Sadallah Boubaker-Khaled, a professor of mathematics at École Normale Supérieure in Algiers, emphasised that point: “We have almost 1.5 million students in Algeria but not enough labs and teaching rooms along with university staff to deal with them.

“Thus, implementation of reform plans ended up with extremely bad results,” Boubaker-Khaled told University World News.

Ahlam Saleh Bin Braik, an associate professor of community medicine at Hadhramout University in Yemen, said universities there offered poor quality programmes with weak assessment.

There were equity problems, with students from poor backgrounds unable to access higher education.
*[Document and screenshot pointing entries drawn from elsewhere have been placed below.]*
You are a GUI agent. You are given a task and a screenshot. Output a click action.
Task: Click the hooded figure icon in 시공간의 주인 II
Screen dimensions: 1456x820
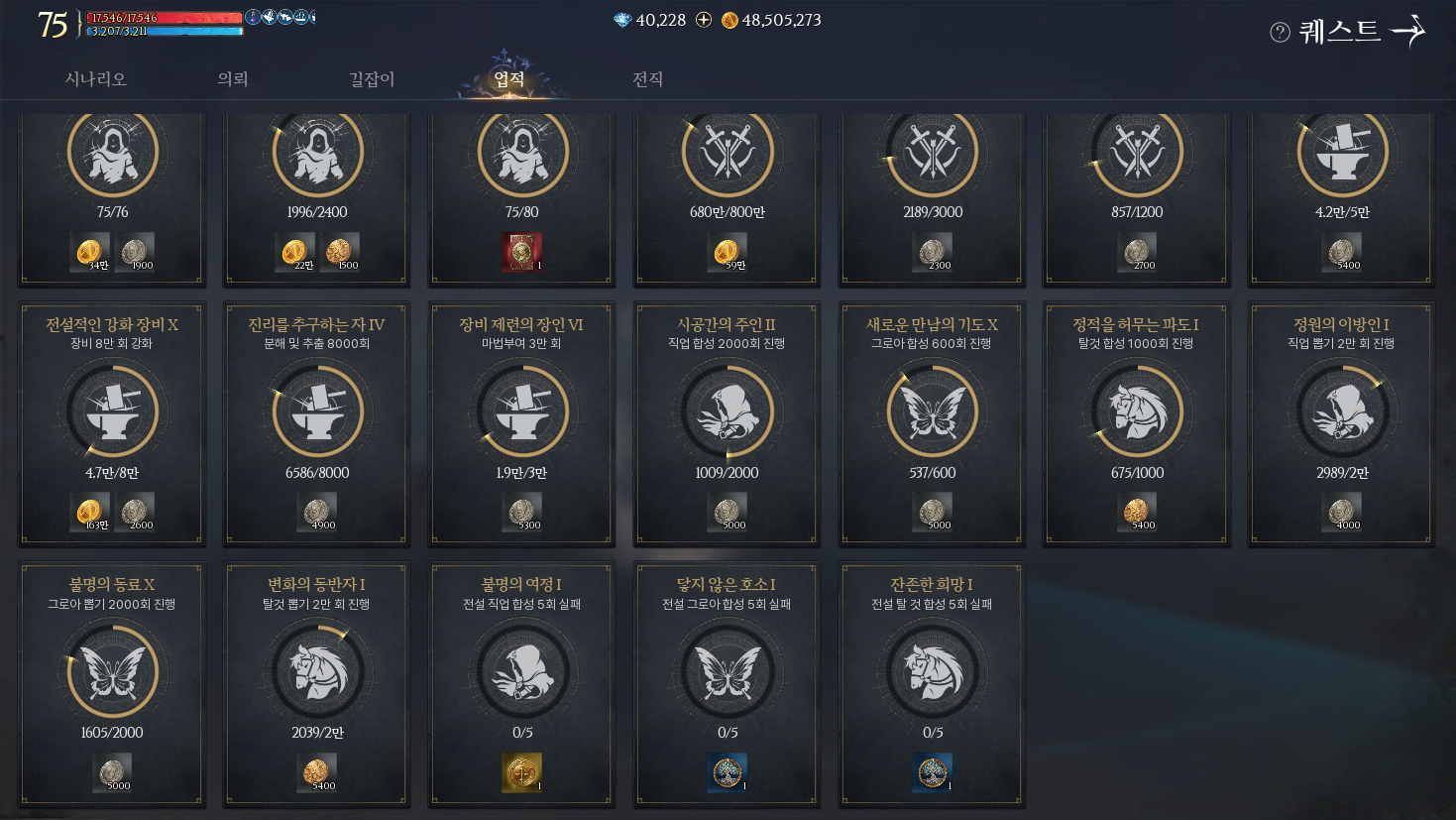point(727,410)
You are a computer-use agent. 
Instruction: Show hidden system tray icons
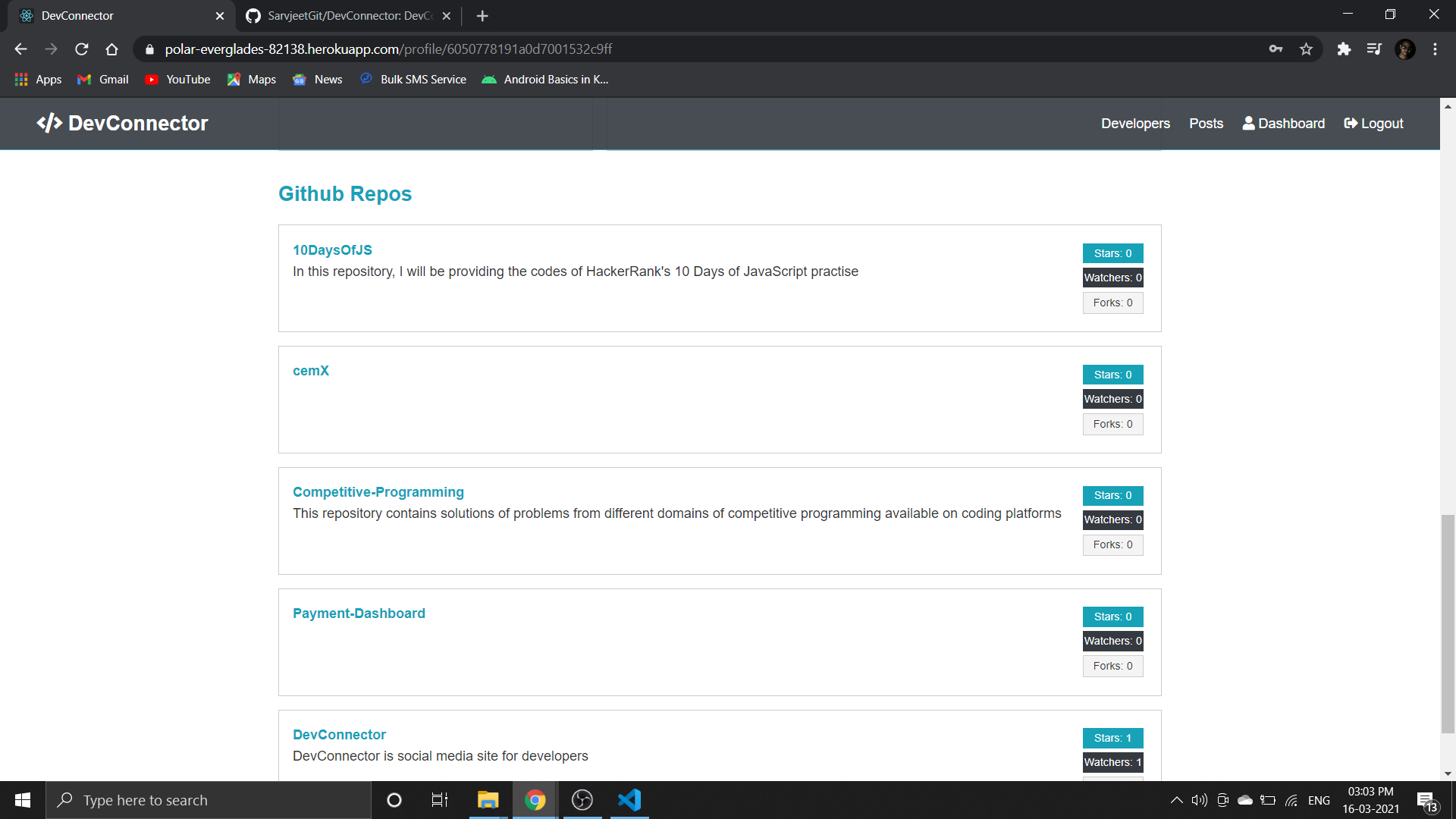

Further, most universities were not accredited and academics were not well trained to conduct research, which had no clear budget.

Ala-Eddin Al Moustafa, a researcher in Syria’s Cancer Research Centre, told University World News that political instability and low investment in research were major problems facing universities in Syria and across the Middle East.

According to Abdelkader Djeflat, in some universities the language issue had not been resolved. “Students are taught in Arabic, but most documents are in French or English.” Workplaces, and postgraduate research, mostly used French.

“This linguistic mismatch creates problems.”

Reforms needed

Extensive efforts were needed to implement higher education reforms in MENA countries and universities, said Egypt’s Manar Sabry.

The employability problem should be addressed by improving the quality of education and critical thinking, and allowing students and faculty to explore new ideas.

“It is important to promote problem-solving skills, which in turn can help in improving many issues related to the development and stability of any country.” Entrepreneurship and innovation needed to be promoted in higher education.

“Governments in the region must allow a higher level of autonomy and stop the threats of punishing or even arresting professors and students. We need to limit political involvement in decisions about curricula, research, events and the hiring process. These decisions need to be made by qualified professionals,” Sabry argued.

Djeflat said the use of ICT should be intensified at all levels in administration, teaching and research. Sandwich courses allowing students to spend time in the workplace were needed, along with systems to evaluate lecturers and encourage them to update their knowledge.

Further, private universities should be under tight supervision and be allowed to flourish to create competition, and grants and financial support should be provided to students who could not otherwise afford to access private institutions.

The way forward

During 2014, Sabry argued, countries “should focus on bringing stability to university campuses by allowing students and professors to voice their opinions through legitimate channels and enabling universities to [fulfil] their roles as the main source of innovation and human development.

“The MENA region must move to an aggressive agenda of reform more like a real revolution in the education system in order to accumulate serious improvements and to guarantee high quality education in order for graduates to compete in the job market.” Universities needed to be enabled to operate more soundly and effectively.

According to Djeflat: “There is a need to take politics out of universities, which should remain sanctuaries of knowledge diffusion and research only. Total academic freedom should be given to universities to be innovative and to respond adequately to the economic and social needs of their countries and their populations.

“Universities should not be looked at as a separate entity but as part of larger system of innovation and knowledge diffusion. They should become a spearhead to fully penetrate the knowledge economy.”